If the story weren’t so ridiculous, I don’t think I would have believed it.

I have been the skeptic, and maybe too often, the cynic. I see the holes. But this story? The one about a King born in a manure-caked stable?  It was the absurdity of the story that I found most convincing.

I’ve been a news journalist since I was 16 years old. When I got to college, one of my crusty old journalism profs taught me this: “If your mother says she loves you, double-check it.”

I’ve always been able to smell a rat. And it first, that seemed like a curse, all this second-guessing of every fact and every story, and every shred of Gospel truth.

I used to think my doubt was like a cancer, like a tumor eating away at whatever shred of faith I had in the more sanitized Christmas-card version of the story. I hated my doubts, and the way they seemed to ruthlessly wring the faith out of my soul, leaving me like an old dishrag.

But, as it turns out, my doubt was a gift, I tell you. A real gift, maybe like a compass, orienting me  back to the absurdity of the real story, the dirty and messy story.

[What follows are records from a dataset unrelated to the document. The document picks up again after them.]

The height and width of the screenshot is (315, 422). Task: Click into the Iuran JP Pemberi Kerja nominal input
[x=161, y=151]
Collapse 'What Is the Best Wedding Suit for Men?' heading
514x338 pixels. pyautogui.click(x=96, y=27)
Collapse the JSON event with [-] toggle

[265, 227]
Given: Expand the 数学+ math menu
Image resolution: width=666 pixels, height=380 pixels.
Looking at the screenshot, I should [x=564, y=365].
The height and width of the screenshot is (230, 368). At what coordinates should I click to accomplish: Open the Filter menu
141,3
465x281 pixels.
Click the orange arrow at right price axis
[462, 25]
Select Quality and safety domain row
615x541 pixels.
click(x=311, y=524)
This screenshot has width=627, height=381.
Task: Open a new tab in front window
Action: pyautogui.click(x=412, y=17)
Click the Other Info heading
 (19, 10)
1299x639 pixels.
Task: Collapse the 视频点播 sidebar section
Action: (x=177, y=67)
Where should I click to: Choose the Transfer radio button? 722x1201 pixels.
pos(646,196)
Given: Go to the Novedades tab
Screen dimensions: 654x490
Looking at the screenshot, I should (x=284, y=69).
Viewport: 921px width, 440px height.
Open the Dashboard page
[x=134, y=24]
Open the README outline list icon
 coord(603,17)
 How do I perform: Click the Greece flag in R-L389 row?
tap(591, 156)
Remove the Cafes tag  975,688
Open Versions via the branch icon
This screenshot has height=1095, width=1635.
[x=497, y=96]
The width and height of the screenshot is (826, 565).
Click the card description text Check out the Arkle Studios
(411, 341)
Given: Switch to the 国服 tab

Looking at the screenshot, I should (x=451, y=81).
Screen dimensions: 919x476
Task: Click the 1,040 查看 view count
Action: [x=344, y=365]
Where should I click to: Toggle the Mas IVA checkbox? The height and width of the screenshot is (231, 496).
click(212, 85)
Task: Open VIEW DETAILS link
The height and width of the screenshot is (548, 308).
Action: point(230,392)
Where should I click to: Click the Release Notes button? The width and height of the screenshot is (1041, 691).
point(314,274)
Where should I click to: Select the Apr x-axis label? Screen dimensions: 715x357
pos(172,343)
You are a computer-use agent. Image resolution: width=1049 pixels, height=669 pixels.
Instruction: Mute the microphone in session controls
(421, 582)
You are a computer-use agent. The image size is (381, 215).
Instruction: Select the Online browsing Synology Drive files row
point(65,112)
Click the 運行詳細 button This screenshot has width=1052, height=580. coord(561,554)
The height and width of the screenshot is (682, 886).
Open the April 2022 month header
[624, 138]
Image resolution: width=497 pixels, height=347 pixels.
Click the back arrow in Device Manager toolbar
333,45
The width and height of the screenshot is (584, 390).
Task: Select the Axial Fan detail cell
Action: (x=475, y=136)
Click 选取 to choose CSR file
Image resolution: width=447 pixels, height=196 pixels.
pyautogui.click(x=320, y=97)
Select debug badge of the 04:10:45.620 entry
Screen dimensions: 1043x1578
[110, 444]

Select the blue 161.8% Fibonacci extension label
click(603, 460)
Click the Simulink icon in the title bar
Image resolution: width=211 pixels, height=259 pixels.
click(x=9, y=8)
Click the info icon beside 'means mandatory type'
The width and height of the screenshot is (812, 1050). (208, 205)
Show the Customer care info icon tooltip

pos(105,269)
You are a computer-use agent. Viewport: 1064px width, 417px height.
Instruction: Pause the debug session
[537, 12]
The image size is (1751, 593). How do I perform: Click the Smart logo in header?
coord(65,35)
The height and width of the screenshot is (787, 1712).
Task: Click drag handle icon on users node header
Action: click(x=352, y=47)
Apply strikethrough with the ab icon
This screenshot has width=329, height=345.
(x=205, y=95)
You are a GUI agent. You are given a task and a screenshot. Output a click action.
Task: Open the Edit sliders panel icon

Take a look again: the story of Christ’s birth looks like a public-relations disaster. I mean, if the writers really wanted us to believe this, they could have polished it up. They could have told us a real whopper, you know? To make sure we’d believe? They could have written that a Savior came to a palace, strutting down a red carpet, under some spotlights and flashing bulbs.  CNN could have carried it live. That would have been the logical place to start.

But a barn? Really? Yeah. That’s it. It’s a messy, dark story for a messy, dark world.

You can’t make this stuff up.  It’s a dirty, manure-reeking, no-room-for-you-in-the-inn story. It’s God-incarnate, birthed in a stable, in a feeding trough, in a mess — in a stinking, animal-shuffling, watch-where-you-step mess.

And if it were polished up, this sin-darkened dishrag of a soul would have never believed it. Not for a minute. But that’s always been the thing about truth. Truth has always been stranger than fiction, and it has always been truer, and it has changed actual people who kneel in awe at the side of a manger.

And if you stay there long enough, then just watch what happens next: That baby boy, He’s going to grow up in the story, and He’s going to grow up in your very own life.